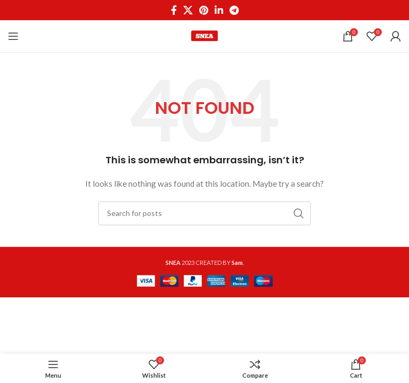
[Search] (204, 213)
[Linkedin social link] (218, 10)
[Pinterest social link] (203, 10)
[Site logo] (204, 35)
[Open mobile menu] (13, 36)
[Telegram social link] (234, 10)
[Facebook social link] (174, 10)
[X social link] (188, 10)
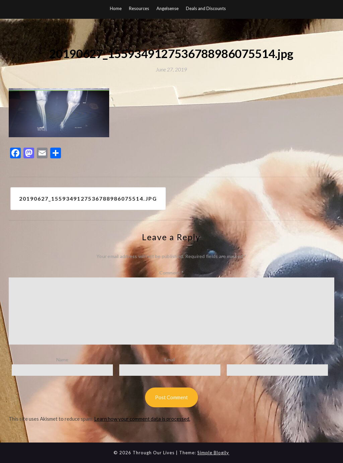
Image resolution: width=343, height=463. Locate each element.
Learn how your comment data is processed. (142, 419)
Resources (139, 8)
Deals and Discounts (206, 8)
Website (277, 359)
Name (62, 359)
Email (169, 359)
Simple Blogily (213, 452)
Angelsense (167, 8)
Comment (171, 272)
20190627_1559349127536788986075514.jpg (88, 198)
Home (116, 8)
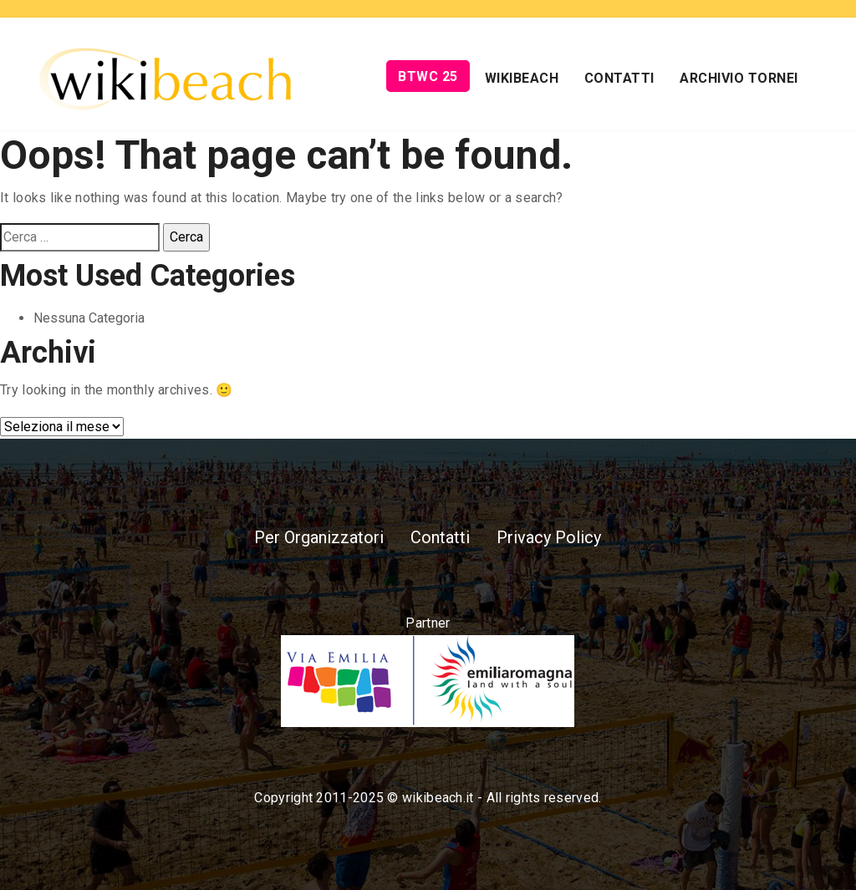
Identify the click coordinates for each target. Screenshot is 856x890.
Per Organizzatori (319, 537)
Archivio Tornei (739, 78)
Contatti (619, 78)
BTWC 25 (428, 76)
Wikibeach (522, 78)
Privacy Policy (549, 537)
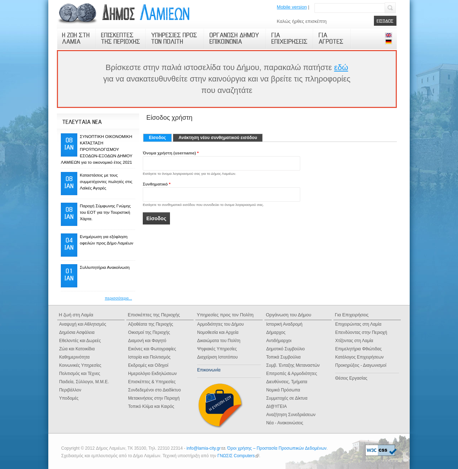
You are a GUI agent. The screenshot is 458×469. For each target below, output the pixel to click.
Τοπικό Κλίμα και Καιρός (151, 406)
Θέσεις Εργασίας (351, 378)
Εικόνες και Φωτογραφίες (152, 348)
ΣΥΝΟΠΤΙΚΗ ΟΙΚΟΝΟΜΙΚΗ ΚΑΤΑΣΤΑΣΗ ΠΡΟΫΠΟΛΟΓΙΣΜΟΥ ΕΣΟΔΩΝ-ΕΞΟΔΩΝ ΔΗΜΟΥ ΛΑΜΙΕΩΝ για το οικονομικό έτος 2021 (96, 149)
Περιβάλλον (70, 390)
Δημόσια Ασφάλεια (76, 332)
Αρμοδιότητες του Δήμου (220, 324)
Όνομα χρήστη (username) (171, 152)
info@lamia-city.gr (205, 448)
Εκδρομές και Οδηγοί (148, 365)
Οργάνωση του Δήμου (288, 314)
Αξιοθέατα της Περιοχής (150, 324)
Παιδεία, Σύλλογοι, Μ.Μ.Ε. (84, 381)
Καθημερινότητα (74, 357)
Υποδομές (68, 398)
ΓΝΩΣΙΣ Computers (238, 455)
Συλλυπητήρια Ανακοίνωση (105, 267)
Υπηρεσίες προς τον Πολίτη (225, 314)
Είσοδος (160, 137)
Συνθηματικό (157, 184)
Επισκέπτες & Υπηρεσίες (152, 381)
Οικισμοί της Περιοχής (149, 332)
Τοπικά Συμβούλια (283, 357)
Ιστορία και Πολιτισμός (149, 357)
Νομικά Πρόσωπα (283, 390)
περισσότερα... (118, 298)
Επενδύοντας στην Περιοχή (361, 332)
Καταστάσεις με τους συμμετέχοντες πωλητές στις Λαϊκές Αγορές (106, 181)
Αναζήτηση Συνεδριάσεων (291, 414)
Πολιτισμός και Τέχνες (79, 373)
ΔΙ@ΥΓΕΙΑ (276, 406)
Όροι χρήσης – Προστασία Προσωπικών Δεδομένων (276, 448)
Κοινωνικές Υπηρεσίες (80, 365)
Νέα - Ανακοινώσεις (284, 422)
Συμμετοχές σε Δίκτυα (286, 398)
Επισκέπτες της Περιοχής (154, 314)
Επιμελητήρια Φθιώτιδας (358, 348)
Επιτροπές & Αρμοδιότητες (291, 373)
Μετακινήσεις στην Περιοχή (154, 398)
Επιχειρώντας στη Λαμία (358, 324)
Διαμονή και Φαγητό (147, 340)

WRITTEN PROBLEM: Copy out all of the records above word for word, leaving out the pictures.

SOLUTION:
[Search] (204, 213)
[Linkedin social link] (218, 10)
[Pinterest social link] (203, 10)
[Site logo] (204, 35)
[Open mobile menu] (13, 36)
[Telegram social link] (234, 10)
[Facebook social link] (174, 10)
[X social link] (188, 10)
Image resolution: width=343, height=463. Locate each element.
Learn how your comment data is processed. (142, 419)
Resources (139, 8)
Deals and Discounts (206, 8)
Website (277, 359)
Name (62, 359)
Email (169, 359)
Simple Blogily (213, 452)
Angelsense (167, 8)
Comment (171, 272)
20190627_1559349127536788986075514.jpg (88, 198)
Home (116, 8)
Identify the click coordinates for each target. Screenshot is 856x890.
Per Organizzatori (319, 537)
Archivio Tornei (739, 78)
Contatti (619, 78)
BTWC 25 (428, 76)
Wikibeach (522, 78)
Privacy Policy (549, 537)
You are a GUI agent. The screenshot is 458×469. For each target below, output the pixel to click.
Τοπικό Κλίμα και Καιρός (151, 406)
Θέσεις Εργασίας (351, 378)
Εικόνες και Φωτογραφίες (152, 348)
ΣΥΝΟΠΤΙΚΗ ΟΙΚΟΝΟΜΙΚΗ ΚΑΤΑΣΤΑΣΗ ΠΡΟΫΠΟΛΟΓΙΣΜΟΥ ΕΣΟΔΩΝ-ΕΞΟΔΩΝ ΔΗΜΟΥ ΛΑΜΙΕΩΝ για το οικονομικό έτος 2021 (96, 149)
Περιβάλλον (70, 390)
Δημόσια Ασφάλεια (76, 332)
Αρμοδιότητες του Δήμου (220, 324)
Όνομα χρήστη (username) (171, 152)
info@lamia-city.gr (205, 448)
Εκδρομές και Οδηγοί (148, 365)
Οργάνωση του Δήμου (288, 314)
Αξιοθέατα της Περιοχής (150, 324)
Παιδεία, Σύλλογοι, Μ.Μ.Ε. (84, 381)
Καθημερινότητα (74, 357)
Υποδομές (68, 398)
ΓΝΩΣΙΣ Computers (238, 455)
Συλλυπητήρια Ανακοίνωση (105, 267)
Υπηρεσίες προς τον Πολίτη (225, 314)
Είσοδος (160, 137)
Συνθηματικό (157, 184)
Επισκέπτες & Υπηρεσίες (152, 381)
Οικισμοί της Περιοχής (149, 332)
Τοπικά Συμβούλια (283, 357)
Ιστορία και Πολιτισμός (149, 357)
Νομικά Πρόσωπα (283, 390)
περισσότερα... (118, 298)
Επενδύοντας στην Περιοχή (361, 332)
Καταστάσεις με τους συμμετέχοντες πωλητές στις Λαϊκές Αγορές (106, 181)
Αναζήτηση Συνεδριάσεων (291, 414)
Πολιτισμός και Τέχνες (79, 373)
ΔΙ@ΥΓΕΙΑ (276, 406)
Όροι χρήσης – Προστασία Προσωπικών Δεδομένων (276, 448)
Κοινωνικές Υπηρεσίες (80, 365)
Νέα - Ανακοινώσεις (284, 422)
Συμμετοχές σε Δίκτυα (286, 398)
Επισκέπτες της Περιοχής (154, 314)
Επιμελητήρια Φθιώτιδας (358, 348)
Επιτροπές & Αρμοδιότητες (291, 373)
Μετακινήσεις στην Περιοχή (154, 398)
Επιχειρώντας στη Λαμία (358, 324)
Διαμονή και Φαγητό (147, 340)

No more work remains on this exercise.